◆ **Task details**
Copy the rows below word for word, starting with the first row and ending with the row that contains "Action: click(1672, 239)".

— Start Input —

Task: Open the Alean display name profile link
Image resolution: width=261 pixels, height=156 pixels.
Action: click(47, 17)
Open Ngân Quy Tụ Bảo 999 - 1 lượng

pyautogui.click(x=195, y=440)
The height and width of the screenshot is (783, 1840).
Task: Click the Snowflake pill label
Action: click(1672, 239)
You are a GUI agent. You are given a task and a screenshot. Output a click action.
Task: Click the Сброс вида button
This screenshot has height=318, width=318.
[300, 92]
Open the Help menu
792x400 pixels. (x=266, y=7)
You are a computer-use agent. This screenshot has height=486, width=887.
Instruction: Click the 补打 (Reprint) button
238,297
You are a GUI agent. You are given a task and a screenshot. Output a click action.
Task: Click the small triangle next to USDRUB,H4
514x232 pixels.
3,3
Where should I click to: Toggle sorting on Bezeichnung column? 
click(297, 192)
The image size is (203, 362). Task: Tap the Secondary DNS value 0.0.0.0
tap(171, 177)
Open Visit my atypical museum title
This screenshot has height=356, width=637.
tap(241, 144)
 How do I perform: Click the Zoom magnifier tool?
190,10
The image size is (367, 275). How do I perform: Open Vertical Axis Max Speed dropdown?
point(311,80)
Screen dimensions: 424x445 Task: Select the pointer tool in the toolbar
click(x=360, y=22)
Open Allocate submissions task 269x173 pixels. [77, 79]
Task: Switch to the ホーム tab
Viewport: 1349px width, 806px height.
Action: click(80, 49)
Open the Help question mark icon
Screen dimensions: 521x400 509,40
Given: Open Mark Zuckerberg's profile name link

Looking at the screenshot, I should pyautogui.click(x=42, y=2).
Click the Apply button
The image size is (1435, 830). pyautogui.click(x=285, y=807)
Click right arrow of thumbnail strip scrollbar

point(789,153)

— End Input —

◆ **Exercise solution**
Task: Open the Alean display name profile link
Image resolution: width=261 pixels, height=156 pixels.
Action: click(47, 17)
Open Ngân Quy Tụ Bảo 999 - 1 lượng

pyautogui.click(x=195, y=440)
The height and width of the screenshot is (783, 1840).
Task: Click the Snowflake pill label
Action: click(1672, 239)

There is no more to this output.